The ordinance would establish requirements for bird-friendly design with general guidelines and more specific criteria:

  • Design buildings to limit the percentage of transparent or reflective glass in the overall building exterior.

  • In situations that are proven hazards, specify glass that provides visual patterns for birds that can prevent them from striking transparent or reflective surfaces.

  • Limit the amount, location and timing of exterior lighting.

  • Reduce interior lighting visible from the outside using timers, dimmers, blinds and motion controls.

  • Avoid situations where plantings can be reflected on glass surfaces or seen in building interiors through transparent glass.

What buildings will the ordinance affect?

Existing buildings will have to do nothing unless they undertake a major renovation project, although voluntary efforts to reduce building collisions are always encouraged.

Bird-friendly design would not be required for single-family homes and two- and three-flats, although it is encouraged. It would be required for larger residential projects and all commercial development.

Will bird-friendly measures increase costs?

Depending on building design, there is a range of costs - starting at $0.

Retrofitting an existing structure because of excessive bird mortality will be much more expensive and can alter the planned look of a building. Including bird-friendly features from the start can integrate them into an attractive design.

Reduction in the number and area of windows can reduce initial cost, replacement and maintenance when compared to a façade that has a higher percentage of glass coverage.

There may be a higher upfront cost for treated glass but these costs may be recovered over time. Bird-friendly glass can be cost neutral because products such as fritted glass used to decrease collisions can also reduce heat gain in summer and heat loss in winter thereby reducing cooling and heating costs. Treated glass surfaces and modified use of glass can give an enhanced appearance to a building design.

Modification to exterior and interior lighting are already part of sustainability measures and can result in energy savings.

Won’t a bird-friendly building ordinance be difficult to implement and enforce?

No, the City of Chicago implements and enforces all kinds of complicated building regulations on a daily basis. One of the methods is self-certification, where the architect or other professional reviews the code requirements, designs the building accordingly, and certifies that the building design meets the specific criteria. This is done with a great many building permit subjects that are more complicated than bird-friendly building design.

Other cities have adopted various forms of bird-friendly building design and enforce the code routinely and with no exceptional problems.

Building and zoning and other codes are, by definition, limits that are imposed for the sake of public safety and the greater civic good.

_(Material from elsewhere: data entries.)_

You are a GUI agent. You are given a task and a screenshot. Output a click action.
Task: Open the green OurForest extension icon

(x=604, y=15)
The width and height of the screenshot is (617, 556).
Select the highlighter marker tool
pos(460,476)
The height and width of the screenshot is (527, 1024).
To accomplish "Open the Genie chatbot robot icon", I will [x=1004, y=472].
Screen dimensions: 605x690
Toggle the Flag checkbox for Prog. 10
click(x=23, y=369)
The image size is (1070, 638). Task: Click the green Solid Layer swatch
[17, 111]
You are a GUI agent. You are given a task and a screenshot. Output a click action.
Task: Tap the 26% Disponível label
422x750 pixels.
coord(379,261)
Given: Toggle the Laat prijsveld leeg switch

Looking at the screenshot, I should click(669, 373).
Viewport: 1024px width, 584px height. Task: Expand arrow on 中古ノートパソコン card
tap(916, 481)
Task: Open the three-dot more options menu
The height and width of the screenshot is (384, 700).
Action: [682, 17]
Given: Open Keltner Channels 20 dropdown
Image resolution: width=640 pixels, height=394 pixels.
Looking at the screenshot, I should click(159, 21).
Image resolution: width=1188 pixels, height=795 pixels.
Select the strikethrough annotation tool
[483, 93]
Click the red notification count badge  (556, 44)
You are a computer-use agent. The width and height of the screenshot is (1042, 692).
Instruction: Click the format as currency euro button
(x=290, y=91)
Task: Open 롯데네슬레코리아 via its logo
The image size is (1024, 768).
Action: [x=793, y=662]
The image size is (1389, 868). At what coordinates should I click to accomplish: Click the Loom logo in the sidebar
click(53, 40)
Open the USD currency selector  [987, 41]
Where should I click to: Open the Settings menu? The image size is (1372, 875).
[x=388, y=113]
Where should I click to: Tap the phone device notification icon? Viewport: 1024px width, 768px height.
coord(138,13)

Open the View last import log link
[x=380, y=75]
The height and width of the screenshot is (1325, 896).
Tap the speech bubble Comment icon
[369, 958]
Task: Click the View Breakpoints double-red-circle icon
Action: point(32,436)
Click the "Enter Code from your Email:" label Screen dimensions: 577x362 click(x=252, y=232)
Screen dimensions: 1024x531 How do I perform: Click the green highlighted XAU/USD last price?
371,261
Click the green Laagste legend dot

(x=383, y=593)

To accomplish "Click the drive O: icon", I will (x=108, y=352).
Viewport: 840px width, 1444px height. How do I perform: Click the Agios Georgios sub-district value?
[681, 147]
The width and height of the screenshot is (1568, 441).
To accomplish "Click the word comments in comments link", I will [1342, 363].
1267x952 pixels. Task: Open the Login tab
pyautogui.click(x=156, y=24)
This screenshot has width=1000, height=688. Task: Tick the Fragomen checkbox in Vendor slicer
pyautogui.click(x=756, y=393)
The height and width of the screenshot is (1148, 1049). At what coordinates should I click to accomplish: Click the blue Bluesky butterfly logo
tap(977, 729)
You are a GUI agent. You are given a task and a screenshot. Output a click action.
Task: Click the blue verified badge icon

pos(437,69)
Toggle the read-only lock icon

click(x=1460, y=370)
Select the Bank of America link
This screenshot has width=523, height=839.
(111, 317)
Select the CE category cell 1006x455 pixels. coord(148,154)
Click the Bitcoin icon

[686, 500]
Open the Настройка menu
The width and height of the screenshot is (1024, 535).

The Bird Friendly Building Ordinance would simply correct a problem that has worsened with the increased use of glass exteriors and internal and external building illumination. An ordinance will provide for the protection of migratory birds as an important part of a sustainable and green Chicago which benefits all citizens.

 
 
 
The  US Green Building Council’s LEED Green Building Rating System  offers a pilot credit for bird collision deterrence that is based on the latest research into the effectiveness of various glass treatments in deterring bird strikes.

The US Green Building Council’s LEED Green Building Rating System offers a pilot credit for bird collision deterrence that is based on the latest research into the effectiveness of various glass treatments in deterring bird strikes.

 
 
This worker is retrofitting reflective glass with film that has a bird-friendly dot pattern (look closely). Including fritted glass in the design of this large building would have saved money… and bird lives!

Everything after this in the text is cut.